How does Lake Formation ABAC differ from S3 bucket policies?

S3 bucket policies operate at the object level — they're powerful but require managing large numbers of policies as users and data multiply. Lake Formation ABAC operates at the table and column level, using IAM session tags to match user attributes (clearance level, mission area, role) to data attributes (classification tag, mission scope). This attribute matching scales to thousands of users without proportional policy management overhead, and policies are evaluated centrally rather than distributed across hundreds of S3 bucket policies.

Is AWS Macie available in GovCloud?

Yes, Amazon Macie is available in AWS GovCloud (US-West) as a FedRAMP-authorized service. It supports PII detection, financial data classification, and custom sensitive data types using regular expressions and keyword matching. Macie findings in GovCloud are not transmitted outside the GovCloud region — all finding data stays within the program boundary, satisfying data residency requirements.

What retention periods are typical for federal data lake raw zones?

Retention periods are determined by the records schedule applicable to the data type — established by NARA (National Archives and Records Administration) and agency records management policies. Common retention periods range from 3 years (routine operational data) to 75 years (personnel records) to permanent (significant historical mission data). S3 Object Lock COMPLIANCE mode enforces these retention periods at the storage level, preventing accidental or intentional deletion before the retention period expires.

How does the data lake integrate with mission analytics tools?
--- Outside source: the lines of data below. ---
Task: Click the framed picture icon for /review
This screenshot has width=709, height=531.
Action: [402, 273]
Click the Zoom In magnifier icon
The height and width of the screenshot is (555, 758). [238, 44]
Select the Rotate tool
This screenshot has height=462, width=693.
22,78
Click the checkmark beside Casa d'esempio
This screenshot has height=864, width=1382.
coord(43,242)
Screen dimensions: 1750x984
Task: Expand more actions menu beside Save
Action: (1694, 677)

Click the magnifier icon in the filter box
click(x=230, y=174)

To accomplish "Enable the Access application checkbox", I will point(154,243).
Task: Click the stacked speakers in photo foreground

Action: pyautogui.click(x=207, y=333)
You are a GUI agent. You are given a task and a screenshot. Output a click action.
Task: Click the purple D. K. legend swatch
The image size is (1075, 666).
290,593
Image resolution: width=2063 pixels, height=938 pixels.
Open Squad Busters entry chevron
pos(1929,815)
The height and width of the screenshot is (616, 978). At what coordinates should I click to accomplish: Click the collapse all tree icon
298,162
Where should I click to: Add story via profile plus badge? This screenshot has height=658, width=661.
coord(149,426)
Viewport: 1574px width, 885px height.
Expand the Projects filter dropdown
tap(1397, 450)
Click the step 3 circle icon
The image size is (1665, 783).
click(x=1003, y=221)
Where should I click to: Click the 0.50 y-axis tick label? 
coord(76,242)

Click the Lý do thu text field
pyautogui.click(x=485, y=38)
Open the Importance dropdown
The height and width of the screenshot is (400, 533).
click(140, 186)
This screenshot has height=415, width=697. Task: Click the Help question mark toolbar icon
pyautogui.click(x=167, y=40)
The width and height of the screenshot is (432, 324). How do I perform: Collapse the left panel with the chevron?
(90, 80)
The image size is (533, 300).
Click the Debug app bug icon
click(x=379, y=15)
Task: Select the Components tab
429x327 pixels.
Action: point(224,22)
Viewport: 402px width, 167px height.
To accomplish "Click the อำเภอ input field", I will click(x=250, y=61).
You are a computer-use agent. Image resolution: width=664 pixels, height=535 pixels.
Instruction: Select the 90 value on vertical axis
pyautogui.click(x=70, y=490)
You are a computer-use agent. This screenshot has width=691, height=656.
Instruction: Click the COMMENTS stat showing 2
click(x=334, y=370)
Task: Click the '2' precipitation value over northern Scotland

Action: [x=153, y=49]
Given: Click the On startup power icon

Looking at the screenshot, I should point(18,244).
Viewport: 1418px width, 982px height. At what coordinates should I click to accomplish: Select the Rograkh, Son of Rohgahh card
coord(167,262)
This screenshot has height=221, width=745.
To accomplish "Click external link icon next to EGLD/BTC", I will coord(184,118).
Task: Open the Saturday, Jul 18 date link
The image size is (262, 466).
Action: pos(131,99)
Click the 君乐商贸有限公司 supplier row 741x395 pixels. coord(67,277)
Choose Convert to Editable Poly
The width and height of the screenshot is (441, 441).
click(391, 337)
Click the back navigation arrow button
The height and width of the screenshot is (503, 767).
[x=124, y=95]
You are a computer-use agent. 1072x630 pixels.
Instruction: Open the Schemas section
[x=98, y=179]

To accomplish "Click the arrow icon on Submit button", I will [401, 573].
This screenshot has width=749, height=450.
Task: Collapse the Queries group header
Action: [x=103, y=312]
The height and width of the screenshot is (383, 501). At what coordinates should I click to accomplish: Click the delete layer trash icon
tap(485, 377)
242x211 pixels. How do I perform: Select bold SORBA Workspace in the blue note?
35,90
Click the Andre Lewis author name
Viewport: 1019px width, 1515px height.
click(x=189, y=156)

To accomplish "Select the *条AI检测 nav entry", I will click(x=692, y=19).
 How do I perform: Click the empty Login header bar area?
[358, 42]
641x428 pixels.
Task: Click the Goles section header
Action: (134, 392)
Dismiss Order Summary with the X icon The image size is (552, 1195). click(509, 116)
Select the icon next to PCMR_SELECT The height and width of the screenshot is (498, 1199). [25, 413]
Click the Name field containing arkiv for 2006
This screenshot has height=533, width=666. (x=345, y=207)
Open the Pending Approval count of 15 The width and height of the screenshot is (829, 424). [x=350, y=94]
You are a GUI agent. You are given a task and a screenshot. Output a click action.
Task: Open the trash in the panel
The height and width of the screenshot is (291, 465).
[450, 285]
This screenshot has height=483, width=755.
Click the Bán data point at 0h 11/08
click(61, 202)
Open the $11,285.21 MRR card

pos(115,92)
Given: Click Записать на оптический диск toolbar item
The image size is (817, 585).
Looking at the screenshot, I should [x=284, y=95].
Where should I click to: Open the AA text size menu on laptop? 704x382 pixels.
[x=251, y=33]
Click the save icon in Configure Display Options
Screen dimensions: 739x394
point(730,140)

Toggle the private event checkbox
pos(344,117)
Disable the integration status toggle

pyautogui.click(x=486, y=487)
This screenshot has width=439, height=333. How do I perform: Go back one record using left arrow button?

The consumption zone is designed for integration: Athena provides standard JDBC/ODBC connectivity for BI tools (Tableau, Power BI); SageMaker connects directly to the data lake for ML training workloads; custom analytics services access data through the Glue catalog with Lake Formation authorization. All these integrations use the same IAM/Lake Formation identity — there are no separate user stores or access control systems for individual tools.